▶ TASK INSTRUCTIONS
Rewrite the records below, substituting "screen capture" for each "screenshot" and keeping every other part the same. Leave the pictures out of your answer.

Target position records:
╔══

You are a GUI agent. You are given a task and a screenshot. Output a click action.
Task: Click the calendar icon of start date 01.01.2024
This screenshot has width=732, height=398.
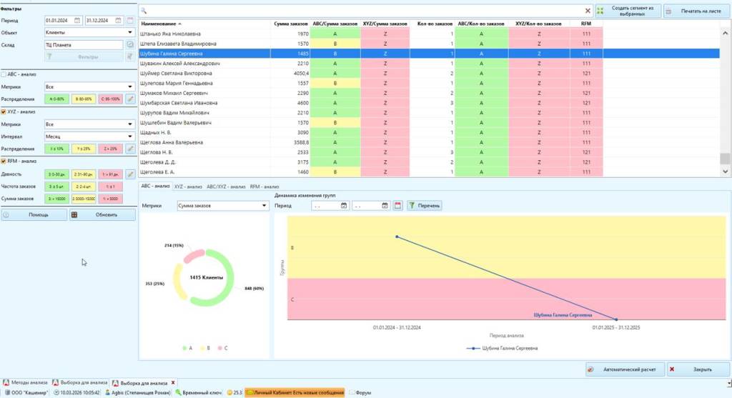pos(77,20)
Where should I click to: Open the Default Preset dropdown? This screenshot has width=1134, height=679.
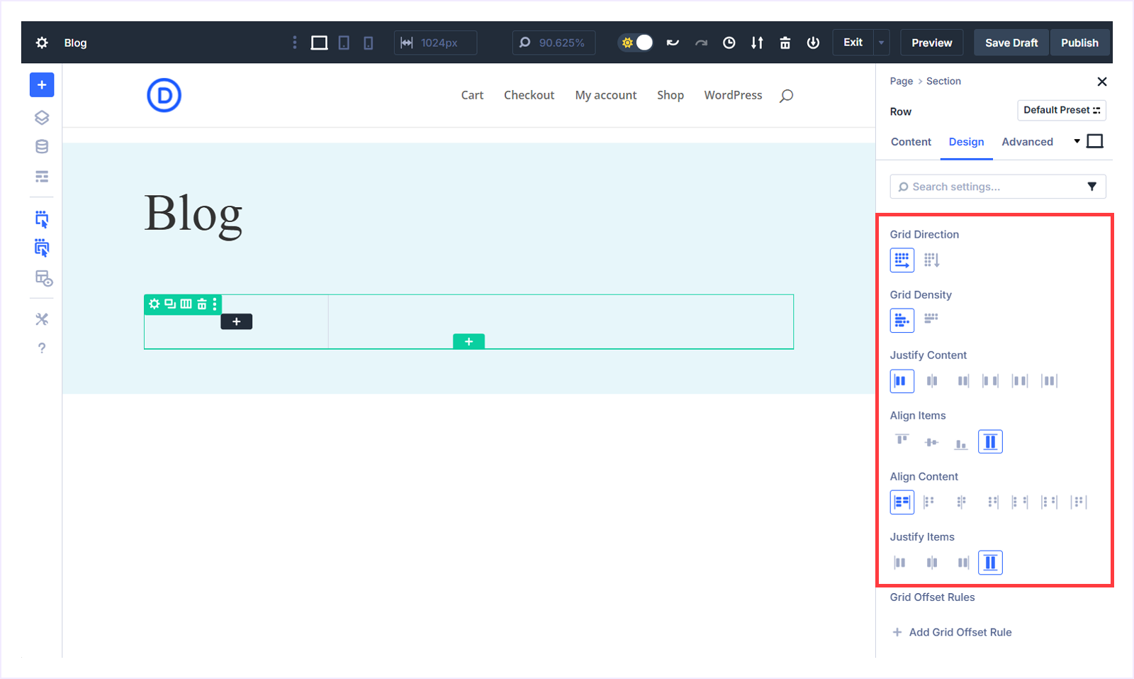pyautogui.click(x=1061, y=110)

╚══

▶ WRITTEN ANSWER
You are a GUI agent. You are given a task and a screen capture. Output a click action.
Task: Click the calendar icon of start date 01.01.2024
This screen capture has width=732, height=398.
pos(77,20)
Where should I click to: Open the Default Preset dropdown? This screen capture has width=1134, height=679.
pyautogui.click(x=1061, y=110)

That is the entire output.